» **What this task involves**
Using the data below, return the stretch from the line that contains "আমাদের কথা (937, 199)" through the line that contains "About Us (452, 1110)", both included, exactly as it stands and nothing beyond it.

=== Data provided ===

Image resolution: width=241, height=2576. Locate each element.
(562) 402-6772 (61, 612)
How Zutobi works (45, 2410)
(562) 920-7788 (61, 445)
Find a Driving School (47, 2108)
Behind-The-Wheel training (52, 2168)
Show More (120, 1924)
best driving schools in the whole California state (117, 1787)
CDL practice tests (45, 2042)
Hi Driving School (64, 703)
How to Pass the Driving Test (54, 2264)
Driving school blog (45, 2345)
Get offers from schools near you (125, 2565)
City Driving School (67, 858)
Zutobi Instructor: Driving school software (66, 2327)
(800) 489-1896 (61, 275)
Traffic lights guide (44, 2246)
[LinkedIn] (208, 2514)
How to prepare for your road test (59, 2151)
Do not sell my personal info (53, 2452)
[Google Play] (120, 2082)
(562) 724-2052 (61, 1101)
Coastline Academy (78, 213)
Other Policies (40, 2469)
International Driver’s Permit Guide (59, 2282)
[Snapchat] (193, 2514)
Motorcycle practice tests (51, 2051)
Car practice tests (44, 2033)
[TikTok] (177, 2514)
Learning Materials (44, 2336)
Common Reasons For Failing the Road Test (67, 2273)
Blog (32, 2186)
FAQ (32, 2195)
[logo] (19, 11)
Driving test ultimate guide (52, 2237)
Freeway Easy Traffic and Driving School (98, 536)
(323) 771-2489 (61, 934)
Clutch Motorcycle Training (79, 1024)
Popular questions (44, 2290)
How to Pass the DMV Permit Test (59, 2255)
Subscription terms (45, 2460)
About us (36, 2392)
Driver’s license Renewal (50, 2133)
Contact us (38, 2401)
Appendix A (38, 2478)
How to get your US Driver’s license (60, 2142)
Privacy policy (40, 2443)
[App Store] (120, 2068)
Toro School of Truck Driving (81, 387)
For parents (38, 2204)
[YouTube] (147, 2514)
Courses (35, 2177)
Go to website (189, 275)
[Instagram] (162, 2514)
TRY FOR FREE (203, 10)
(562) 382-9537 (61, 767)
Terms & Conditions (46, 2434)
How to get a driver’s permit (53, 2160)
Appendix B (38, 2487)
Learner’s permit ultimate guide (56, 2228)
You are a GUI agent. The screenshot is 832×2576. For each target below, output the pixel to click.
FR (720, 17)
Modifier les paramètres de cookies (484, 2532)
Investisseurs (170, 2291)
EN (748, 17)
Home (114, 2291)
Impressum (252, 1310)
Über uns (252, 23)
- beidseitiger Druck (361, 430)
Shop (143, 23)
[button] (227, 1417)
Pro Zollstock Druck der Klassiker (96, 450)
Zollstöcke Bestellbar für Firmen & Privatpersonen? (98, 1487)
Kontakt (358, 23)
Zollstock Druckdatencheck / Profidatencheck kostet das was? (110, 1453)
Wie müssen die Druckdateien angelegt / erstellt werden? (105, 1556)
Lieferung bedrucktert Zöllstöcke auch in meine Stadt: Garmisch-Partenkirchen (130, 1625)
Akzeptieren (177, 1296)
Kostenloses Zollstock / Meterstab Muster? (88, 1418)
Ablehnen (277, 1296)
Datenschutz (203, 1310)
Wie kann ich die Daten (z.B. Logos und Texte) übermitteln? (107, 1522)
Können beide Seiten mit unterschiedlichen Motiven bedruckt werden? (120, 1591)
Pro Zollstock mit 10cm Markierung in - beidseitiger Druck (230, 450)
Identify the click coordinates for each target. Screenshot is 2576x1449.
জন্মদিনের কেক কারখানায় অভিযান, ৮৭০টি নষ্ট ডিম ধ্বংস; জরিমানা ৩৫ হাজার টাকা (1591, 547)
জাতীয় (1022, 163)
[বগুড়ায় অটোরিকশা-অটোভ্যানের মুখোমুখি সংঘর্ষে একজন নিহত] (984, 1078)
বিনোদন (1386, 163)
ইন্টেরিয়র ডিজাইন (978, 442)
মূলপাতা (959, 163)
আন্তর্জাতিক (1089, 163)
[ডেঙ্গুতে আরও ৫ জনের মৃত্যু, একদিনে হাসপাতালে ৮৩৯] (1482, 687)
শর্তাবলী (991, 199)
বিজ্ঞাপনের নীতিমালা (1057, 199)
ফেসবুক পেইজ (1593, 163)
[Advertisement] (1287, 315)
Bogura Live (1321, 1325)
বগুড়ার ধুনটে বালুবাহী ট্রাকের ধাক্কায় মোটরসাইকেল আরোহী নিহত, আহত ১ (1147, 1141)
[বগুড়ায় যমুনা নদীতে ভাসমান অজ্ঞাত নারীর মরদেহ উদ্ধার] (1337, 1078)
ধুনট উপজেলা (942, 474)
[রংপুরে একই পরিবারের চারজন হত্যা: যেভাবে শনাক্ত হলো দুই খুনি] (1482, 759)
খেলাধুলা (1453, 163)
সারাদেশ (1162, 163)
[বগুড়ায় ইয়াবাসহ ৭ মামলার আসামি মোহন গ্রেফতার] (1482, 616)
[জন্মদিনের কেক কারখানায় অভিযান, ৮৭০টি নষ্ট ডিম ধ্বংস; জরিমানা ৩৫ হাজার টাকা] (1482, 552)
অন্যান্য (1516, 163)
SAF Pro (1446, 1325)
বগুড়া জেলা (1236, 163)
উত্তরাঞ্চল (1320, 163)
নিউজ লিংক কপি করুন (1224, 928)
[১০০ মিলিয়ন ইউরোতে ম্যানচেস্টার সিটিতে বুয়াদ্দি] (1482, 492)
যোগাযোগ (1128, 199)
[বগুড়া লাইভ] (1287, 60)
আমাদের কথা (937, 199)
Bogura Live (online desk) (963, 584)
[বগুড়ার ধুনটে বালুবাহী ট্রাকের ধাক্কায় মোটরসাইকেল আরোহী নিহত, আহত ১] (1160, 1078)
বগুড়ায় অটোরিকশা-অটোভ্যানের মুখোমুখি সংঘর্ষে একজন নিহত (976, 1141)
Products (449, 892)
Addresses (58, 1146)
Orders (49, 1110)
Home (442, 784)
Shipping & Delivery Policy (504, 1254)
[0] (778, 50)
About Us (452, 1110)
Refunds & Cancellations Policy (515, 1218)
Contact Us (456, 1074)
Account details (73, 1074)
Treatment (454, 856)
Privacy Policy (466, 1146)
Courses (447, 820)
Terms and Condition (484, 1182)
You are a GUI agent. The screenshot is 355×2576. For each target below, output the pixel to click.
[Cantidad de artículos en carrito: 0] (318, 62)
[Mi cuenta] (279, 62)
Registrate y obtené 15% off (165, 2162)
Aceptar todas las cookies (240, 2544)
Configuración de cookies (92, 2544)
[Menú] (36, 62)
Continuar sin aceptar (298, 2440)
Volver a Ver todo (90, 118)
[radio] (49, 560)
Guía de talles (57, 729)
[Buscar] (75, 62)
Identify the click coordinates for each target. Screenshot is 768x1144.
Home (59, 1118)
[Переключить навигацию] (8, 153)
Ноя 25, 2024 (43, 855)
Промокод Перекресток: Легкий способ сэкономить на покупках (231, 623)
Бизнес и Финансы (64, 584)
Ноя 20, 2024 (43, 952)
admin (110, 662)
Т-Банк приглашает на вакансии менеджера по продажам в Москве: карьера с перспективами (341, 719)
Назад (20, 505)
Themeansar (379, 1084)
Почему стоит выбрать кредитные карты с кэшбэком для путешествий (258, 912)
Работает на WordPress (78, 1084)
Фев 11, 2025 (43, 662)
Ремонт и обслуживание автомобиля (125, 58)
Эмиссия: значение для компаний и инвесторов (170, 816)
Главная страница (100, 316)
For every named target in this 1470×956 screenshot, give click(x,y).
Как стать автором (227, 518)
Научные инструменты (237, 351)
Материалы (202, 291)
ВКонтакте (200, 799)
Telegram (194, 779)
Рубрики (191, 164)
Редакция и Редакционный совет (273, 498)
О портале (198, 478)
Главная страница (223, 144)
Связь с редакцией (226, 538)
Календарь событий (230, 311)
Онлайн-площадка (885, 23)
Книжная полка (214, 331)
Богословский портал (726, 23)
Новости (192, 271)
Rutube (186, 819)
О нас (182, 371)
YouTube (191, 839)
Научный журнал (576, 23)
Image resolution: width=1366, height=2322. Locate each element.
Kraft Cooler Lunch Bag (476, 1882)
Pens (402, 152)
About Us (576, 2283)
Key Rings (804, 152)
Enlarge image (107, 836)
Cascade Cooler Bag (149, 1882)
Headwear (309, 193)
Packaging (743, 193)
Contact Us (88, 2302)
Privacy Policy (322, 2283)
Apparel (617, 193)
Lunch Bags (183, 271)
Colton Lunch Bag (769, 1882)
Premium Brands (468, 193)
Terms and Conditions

===

» **Result**
আমাদের কথা (937, 199)
Bogura Live (online desk) (963, 584)
[বগুড়ার ধুনটে বালুবাহী ট্রাকের ধাক্কায় মোটরসাইকেল আরোহী নিহত, আহত ১] (1160, 1078)
বগুড়ায় অটোরিকশা-অটোভ্যানের মুখোমুখি সংঘর্ষে একজন নিহত (976, 1141)
Products (449, 892)
Addresses (58, 1146)
Orders (49, 1110)
Home (442, 784)
Shipping & Delivery Policy (504, 1254)
[0] (778, 50)
About Us (452, 1110)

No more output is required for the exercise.